TechWorldは、米国とブラジルの捜査当局、FBIとINCは、銀行員Daniel Dantas容疑者がTrueCryptで暗号化した証拠書類の解読に失敗したと認めたと伝えている。
TrueCryptは暗号化仮想ドライブができるソフトで、Windows、Linux、Macintosh OS Xで利用できる。その強度はAES暗号に基づいており、暗号化ZIPファイルに比べると格段に強固だとされている。また、システム・ドライブ全体を暗号化し、ドライブの存在自体を隠すこともできる。暗号化されたドライブの存在を隠匿できれば、パスワードを黙秘することで捜査に非協力的な態度になり、裁判で不利になることを避けられる。
FBIとINCは何ヶ月も、ありそうなパスワードのリストから暗号の複合を試みる、辞書アタックで解読を試みたが、失敗したようだ。Dantas容疑者が逮捕された2008年のバージョンのTrueCrypt 5.1には脆弱性が発見されていたが、今回の調査には役立たなかったようだ。
操作当局はTrueCryptの作者に協力を強制することは出来なかったそうだが、作者に協力できることは限られているであろう。

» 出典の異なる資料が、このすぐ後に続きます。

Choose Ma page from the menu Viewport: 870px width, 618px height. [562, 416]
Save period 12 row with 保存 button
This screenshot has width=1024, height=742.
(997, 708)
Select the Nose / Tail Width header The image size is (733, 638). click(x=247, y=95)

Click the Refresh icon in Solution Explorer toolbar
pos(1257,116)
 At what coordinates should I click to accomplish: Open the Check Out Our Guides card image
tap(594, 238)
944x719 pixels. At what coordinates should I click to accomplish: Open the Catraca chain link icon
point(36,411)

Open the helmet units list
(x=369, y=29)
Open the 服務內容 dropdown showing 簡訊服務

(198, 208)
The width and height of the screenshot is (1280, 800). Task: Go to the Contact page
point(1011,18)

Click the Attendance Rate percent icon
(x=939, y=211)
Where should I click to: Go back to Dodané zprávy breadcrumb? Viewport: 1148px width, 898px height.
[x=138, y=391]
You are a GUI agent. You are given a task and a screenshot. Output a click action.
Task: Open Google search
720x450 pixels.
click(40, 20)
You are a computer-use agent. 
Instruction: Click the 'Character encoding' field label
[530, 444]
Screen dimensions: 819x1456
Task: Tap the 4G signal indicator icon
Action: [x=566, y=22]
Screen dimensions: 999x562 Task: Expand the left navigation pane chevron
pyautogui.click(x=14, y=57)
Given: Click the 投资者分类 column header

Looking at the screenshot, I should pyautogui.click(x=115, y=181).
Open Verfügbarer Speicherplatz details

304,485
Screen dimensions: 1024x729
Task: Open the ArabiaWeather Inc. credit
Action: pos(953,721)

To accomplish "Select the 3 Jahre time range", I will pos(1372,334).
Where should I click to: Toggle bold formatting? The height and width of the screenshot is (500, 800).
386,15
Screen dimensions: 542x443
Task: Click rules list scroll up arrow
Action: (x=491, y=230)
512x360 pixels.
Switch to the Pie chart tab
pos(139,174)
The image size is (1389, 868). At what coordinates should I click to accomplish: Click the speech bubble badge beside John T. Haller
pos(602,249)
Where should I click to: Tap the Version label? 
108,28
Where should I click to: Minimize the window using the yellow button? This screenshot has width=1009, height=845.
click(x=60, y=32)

もし十分複雑なランダムな文字列や記号を組み合わせた十分な長さの文字列がパスワードに使われていたら、膨大な量の演算能力のコンピューターと時間が解読に必要になる。
今はカジュアルに軍事レベルの暗号が使える時代なので、技術的にではなく法的に対抗していかないと、犯罪捜査は難しい時代になっているようだ。イギリスでは犯罪捜査に協力して暗号を解かないと罰せられ(Regulation of Investigatory Powers Act)、フランスでは強固な暗号化が法律で禁止されている。
1 コメント:
先進諸国でも暗号を使用する上での制限があるんですね。
しかしこの記事で言われているFBIはなんだか矛盾したことを云っているような気がする。だって、もともとAES制定の話を始めたのはどこの国だったやら。
イギリスでは協力的になって暗号化された内容を復号しなければ罰せられるというのは、果たしていかがなものか。少し間違えると「疑わしきは罰する」ようになってしまうのではないのかと心配だ。
強固な暗号化ができないようにしている国というのは中国くらいのものではなかったのかな。